Work Text:
Full Name: Robin Amber Edwarde Goodfellow
Age: 45 years old
Race: Half-Elf
Alignment: Chaotic Neutral (favoring good)
Description: 5’9”, skinny, shoulder-length straight platinum/silvery hair, pale skin (milk-blue color), gold eyes, boney/lanky, gap in front teeth, vacant expression most of the time
Pronouns: He/She/They
Robin was born into a matrilineal/ matriarchal goddess-cult society that occupied a small village of about 200 people at the edge of a great forest. His grandmother was the chieftain of the village and the head of the goddess worshippers (this made his family very important, practically the government/royalty of this secluded village). Robin was cared for at a young age by his Mother and Mother’s wife. He was the only biological child of his Mother, who was the oldest of his Grandmother’s children.
At age thirteen, Robin was accused of murdering his Mother’s youngest brother, an elven boy slightly younger than him. Robin was already regarded with suspicion and dislike within the village for being a half-elf, and the murder of his kinsman was an easy opportunity for the village to be rid of him. On a bitterly cold evening in early spring, a villager claimed she saw the two children playing in the snow on the riverbank, when Robin shoved the boy and he stumbled onto the thin ice. The ice broke under his weight and the vicious current of the river pulled him under in an instant. Robin just stood there, frozen. Though she (the witness) shouted for help and immediately ran to the river, the elven boy (who’s name was Alec) was carried for miles downstream before the villagers could retrieve him.
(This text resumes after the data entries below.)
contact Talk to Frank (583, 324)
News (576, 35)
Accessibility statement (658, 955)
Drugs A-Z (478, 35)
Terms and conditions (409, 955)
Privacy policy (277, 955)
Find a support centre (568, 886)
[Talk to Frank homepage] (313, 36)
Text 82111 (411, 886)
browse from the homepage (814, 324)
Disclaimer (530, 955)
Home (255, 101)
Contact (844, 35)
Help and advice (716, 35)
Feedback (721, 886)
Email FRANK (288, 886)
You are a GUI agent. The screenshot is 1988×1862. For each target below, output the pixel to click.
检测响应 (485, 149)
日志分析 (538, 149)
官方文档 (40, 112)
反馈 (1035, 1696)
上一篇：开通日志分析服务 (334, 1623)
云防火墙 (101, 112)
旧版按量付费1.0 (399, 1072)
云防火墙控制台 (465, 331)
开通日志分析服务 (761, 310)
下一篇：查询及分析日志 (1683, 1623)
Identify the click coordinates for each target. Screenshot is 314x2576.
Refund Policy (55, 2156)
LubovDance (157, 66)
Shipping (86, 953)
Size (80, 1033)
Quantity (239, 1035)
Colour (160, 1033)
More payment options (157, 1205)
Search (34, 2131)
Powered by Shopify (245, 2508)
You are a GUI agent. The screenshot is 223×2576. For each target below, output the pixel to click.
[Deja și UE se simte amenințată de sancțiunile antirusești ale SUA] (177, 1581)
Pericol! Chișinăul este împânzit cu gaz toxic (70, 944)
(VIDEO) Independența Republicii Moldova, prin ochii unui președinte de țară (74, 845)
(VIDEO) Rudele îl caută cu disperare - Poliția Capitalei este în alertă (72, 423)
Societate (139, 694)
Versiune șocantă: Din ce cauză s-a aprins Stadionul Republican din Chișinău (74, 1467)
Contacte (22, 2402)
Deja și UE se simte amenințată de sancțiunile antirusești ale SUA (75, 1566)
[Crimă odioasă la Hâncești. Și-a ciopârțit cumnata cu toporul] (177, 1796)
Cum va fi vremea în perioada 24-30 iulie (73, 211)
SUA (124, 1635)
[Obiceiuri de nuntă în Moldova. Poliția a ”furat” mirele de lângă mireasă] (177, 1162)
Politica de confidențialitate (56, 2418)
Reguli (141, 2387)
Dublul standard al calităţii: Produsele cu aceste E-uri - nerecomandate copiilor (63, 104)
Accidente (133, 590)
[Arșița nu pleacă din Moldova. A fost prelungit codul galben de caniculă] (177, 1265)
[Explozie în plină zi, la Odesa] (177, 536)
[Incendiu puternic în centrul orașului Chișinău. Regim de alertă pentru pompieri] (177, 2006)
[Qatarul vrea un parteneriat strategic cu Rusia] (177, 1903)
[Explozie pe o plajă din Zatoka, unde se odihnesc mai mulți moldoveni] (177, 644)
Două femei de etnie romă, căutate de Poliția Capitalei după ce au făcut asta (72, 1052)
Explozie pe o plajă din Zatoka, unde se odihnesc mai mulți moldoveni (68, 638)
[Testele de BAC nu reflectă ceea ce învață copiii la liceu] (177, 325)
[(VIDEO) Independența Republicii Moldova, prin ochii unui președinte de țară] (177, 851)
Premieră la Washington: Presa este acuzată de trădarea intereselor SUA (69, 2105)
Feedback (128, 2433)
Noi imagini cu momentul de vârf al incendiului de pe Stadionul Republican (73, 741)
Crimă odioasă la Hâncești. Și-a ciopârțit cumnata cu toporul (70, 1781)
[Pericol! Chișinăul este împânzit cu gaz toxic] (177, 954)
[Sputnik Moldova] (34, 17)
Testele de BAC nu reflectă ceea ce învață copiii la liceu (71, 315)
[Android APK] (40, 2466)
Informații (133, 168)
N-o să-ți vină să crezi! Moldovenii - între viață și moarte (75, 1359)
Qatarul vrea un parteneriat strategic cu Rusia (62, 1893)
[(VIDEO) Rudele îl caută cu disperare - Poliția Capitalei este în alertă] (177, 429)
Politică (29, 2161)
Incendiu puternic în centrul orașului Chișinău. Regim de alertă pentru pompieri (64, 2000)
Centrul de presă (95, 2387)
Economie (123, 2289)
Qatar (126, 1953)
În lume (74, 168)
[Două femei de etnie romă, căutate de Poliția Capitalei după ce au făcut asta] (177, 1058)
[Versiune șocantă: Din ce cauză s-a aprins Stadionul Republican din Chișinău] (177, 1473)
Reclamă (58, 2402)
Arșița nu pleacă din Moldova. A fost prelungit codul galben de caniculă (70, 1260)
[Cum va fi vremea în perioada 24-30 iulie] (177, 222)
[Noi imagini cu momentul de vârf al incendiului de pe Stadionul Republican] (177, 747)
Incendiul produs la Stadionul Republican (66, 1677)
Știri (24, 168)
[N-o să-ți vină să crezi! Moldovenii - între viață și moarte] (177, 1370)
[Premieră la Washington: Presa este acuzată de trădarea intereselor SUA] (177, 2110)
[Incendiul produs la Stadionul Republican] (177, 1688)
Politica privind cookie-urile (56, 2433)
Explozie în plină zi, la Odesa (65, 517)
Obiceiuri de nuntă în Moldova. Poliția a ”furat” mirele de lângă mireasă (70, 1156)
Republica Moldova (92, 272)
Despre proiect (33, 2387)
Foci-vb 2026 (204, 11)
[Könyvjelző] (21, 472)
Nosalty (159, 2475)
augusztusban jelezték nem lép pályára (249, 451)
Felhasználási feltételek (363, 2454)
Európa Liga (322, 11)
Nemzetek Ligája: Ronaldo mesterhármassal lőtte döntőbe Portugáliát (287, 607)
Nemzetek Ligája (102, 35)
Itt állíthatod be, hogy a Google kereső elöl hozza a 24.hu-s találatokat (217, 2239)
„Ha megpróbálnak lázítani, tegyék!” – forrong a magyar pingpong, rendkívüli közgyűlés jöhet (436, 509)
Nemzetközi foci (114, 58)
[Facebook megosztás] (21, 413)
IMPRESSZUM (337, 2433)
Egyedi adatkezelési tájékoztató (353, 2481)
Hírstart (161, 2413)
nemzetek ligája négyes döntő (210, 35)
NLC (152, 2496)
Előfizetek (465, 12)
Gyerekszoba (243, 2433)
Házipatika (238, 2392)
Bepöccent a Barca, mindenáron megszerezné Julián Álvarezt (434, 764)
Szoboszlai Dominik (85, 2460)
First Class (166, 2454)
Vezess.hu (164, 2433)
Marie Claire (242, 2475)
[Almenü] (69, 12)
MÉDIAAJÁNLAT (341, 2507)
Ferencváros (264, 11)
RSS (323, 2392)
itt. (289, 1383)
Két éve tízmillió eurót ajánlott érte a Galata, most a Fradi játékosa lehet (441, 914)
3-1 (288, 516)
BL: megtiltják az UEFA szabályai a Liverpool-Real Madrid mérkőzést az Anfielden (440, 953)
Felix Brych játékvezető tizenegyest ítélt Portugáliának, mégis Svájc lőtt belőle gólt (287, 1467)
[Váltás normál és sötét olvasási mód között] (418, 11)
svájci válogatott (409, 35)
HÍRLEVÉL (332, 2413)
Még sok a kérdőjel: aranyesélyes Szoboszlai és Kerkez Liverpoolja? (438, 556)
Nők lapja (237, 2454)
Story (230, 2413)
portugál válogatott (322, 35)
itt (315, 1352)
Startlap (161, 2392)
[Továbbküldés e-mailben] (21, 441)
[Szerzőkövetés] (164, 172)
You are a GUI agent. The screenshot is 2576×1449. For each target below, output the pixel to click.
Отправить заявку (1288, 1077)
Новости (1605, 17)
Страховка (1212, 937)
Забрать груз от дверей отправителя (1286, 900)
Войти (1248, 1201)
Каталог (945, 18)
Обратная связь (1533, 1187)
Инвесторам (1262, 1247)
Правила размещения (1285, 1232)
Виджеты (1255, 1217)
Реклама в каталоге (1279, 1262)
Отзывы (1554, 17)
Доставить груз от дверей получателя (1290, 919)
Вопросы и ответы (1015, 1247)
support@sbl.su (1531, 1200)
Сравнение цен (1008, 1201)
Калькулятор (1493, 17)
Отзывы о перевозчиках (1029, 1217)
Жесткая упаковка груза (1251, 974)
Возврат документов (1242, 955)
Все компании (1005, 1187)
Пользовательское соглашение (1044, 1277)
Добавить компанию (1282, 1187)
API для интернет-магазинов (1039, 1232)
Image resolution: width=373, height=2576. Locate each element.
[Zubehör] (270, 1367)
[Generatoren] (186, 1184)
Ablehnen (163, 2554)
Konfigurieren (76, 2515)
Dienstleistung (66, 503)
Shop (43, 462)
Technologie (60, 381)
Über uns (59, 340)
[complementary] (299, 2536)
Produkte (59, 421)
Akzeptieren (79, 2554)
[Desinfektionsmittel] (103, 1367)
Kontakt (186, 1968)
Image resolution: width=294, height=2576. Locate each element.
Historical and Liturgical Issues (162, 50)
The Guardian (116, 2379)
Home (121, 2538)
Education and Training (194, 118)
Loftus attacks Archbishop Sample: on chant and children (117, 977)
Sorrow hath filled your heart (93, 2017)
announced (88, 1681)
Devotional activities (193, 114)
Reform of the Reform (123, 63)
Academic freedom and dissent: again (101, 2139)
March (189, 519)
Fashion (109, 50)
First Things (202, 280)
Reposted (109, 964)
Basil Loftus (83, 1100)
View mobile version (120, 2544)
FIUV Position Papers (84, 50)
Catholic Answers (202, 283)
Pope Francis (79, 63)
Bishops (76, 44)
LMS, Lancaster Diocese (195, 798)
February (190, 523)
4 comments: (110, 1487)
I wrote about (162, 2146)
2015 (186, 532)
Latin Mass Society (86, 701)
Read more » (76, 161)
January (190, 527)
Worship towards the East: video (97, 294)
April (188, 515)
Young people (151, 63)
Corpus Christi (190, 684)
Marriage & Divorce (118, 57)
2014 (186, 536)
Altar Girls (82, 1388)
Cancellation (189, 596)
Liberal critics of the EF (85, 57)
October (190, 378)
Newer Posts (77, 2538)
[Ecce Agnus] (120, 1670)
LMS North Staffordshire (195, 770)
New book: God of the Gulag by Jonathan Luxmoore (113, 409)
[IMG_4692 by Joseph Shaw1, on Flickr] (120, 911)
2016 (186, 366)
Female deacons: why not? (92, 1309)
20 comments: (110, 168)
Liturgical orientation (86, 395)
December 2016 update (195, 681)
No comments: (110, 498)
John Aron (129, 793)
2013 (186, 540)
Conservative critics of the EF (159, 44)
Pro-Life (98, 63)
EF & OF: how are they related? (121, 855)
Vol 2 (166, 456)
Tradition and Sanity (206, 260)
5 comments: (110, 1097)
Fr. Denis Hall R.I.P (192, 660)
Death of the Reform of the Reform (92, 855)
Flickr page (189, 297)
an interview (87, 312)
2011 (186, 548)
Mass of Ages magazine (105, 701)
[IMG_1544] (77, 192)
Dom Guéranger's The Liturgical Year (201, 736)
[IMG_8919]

Grandmother mourned the loss of her youngest son. Robin was quietly tried and given a 500-year-exile as his sentence. He was warned that if he returned before then, he would be killed. The sentence was seen as merciful on the Grandmother’s part, as many of the villagers believed that murder should be punished with death. However, his family helped him depart secretly, and he began his journey into the Great Forest.
Grieving, scared, and unsure of himself, Robin swore to himself that he would settle in the first place he deemed livable. He did not want to be far from his village. Eventually he happened upon two dilapidated ruins, less than 100 feet apart. A crumbling fortress, he thought, or an abandoned monastery. He gratefully climbed the steps to one and nestled in a corner of a lookout tower. I can hide here. He knew that some of the villagers wanted to kill him and would seize the chance if they happened upon him. He cried himself to sleep.